> **Required action**
Copy exactly the lines of the material below, starting with the first and including the line that holds "Tap the Android head notification icon".
■ ■ ■ ■ ■
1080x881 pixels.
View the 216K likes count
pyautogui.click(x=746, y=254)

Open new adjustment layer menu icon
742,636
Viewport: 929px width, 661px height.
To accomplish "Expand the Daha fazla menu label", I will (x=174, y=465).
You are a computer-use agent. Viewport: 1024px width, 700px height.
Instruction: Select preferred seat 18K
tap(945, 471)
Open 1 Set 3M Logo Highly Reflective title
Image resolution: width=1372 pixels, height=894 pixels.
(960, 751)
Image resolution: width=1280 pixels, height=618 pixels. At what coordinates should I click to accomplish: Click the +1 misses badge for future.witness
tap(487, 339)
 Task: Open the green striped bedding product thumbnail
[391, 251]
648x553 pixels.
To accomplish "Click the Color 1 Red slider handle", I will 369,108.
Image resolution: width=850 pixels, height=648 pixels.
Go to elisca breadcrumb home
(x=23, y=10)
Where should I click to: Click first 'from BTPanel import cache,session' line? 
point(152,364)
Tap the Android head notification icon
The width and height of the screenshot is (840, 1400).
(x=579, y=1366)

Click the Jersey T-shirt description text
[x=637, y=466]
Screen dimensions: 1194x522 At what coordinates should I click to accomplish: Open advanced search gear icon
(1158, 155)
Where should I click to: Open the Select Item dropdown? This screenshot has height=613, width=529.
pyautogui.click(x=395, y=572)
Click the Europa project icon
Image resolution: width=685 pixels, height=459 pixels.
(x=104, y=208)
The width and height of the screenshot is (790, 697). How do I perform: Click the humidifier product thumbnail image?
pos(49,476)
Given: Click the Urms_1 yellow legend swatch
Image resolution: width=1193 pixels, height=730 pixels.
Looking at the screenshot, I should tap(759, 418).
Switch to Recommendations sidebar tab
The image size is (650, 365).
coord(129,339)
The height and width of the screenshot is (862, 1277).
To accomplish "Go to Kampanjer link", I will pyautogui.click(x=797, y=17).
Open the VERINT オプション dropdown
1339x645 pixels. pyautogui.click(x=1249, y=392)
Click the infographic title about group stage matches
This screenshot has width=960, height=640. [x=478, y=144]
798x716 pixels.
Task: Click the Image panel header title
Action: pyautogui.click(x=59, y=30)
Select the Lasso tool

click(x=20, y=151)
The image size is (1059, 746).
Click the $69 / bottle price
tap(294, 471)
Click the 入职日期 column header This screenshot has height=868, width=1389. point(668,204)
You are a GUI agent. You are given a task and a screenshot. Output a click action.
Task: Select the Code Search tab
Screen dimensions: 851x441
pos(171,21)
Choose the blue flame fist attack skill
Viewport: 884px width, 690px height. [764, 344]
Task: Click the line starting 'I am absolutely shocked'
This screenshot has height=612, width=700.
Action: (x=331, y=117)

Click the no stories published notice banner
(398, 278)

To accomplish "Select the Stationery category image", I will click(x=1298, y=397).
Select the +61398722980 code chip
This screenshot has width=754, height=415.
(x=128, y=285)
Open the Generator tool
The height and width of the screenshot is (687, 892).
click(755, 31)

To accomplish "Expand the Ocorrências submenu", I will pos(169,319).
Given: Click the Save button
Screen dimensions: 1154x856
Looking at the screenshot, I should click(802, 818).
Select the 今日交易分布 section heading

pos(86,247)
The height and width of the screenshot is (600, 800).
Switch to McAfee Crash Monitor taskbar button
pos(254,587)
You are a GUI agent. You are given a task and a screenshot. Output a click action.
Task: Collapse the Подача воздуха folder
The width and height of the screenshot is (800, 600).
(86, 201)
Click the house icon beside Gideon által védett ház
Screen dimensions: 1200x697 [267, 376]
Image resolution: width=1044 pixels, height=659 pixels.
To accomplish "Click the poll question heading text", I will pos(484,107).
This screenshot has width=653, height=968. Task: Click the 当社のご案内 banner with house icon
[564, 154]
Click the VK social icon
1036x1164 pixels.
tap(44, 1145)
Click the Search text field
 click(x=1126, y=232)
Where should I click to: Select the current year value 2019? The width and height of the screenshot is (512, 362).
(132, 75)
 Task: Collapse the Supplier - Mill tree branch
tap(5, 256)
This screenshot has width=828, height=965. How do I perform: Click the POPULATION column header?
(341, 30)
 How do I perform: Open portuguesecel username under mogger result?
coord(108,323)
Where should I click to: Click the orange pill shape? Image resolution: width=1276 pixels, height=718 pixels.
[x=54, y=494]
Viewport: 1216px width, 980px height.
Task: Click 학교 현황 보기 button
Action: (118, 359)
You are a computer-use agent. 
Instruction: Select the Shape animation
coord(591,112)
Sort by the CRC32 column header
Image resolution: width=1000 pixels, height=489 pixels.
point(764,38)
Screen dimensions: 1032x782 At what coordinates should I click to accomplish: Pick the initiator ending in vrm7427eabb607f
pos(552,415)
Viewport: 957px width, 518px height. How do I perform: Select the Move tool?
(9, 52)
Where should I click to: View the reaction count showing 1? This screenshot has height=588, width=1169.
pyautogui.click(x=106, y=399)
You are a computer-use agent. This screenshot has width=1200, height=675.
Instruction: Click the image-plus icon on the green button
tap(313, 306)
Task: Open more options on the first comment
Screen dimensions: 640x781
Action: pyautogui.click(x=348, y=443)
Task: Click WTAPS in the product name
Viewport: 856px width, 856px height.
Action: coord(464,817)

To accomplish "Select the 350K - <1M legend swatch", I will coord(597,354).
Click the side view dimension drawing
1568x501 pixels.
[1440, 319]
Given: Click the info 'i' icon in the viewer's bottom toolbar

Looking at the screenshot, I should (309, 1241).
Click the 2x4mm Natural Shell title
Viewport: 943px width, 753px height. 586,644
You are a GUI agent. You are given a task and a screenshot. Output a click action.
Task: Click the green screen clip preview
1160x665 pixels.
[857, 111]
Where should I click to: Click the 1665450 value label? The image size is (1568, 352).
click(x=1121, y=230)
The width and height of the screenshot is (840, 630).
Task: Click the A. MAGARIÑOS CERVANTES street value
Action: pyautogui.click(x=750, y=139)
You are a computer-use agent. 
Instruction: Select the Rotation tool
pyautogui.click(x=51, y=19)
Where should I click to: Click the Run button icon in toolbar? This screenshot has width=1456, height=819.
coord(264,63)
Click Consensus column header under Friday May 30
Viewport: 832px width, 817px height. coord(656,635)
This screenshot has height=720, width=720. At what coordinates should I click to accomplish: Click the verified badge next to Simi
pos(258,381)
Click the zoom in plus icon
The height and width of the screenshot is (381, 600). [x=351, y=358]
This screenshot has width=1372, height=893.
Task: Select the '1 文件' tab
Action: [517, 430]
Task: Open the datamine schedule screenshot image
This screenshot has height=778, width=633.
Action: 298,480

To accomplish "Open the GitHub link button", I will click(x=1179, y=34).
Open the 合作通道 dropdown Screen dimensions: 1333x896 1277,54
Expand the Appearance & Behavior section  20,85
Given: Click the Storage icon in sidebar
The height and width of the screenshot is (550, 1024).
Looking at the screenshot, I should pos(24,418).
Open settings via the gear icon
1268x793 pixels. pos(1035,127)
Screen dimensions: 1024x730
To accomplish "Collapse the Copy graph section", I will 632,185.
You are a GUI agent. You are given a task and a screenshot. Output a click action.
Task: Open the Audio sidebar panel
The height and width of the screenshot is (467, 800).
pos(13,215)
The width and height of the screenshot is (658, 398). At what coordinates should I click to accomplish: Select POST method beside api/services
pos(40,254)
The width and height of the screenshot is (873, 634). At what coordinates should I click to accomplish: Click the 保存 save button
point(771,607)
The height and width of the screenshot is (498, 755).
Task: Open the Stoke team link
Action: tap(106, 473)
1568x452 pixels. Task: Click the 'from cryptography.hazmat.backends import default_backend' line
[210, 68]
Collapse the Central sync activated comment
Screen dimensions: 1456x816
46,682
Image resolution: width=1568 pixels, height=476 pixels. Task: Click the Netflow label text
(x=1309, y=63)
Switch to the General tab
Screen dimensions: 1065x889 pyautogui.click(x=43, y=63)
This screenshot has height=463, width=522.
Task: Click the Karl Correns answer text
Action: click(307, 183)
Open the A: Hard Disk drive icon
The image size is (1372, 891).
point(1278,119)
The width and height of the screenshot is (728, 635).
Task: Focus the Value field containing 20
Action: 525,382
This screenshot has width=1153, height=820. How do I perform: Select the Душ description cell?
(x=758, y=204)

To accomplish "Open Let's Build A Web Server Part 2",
■ ■ ■ ■ ■
> **Reply**
1080x881 pixels.
View the 216K likes count
pyautogui.click(x=746, y=254)

Open new adjustment layer menu icon
742,636
Viewport: 929px width, 661px height.
To accomplish "Expand the Daha fazla menu label", I will (x=174, y=465).
You are a computer-use agent. Viewport: 1024px width, 700px height.
Instruction: Select preferred seat 18K
tap(945, 471)
Open 1 Set 3M Logo Highly Reflective title
Image resolution: width=1372 pixels, height=894 pixels.
(960, 751)
Image resolution: width=1280 pixels, height=618 pixels. At what coordinates should I click to accomplish: Click the +1 misses badge for future.witness
tap(487, 339)
 Task: Open the green striped bedding product thumbnail
[391, 251]
648x553 pixels.
To accomplish "Click the Color 1 Red slider handle", I will 369,108.
Image resolution: width=850 pixels, height=648 pixels.
Go to elisca breadcrumb home
(x=23, y=10)
Where should I click to: Click first 'from BTPanel import cache,session' line? 
point(152,364)
Tap the Android head notification icon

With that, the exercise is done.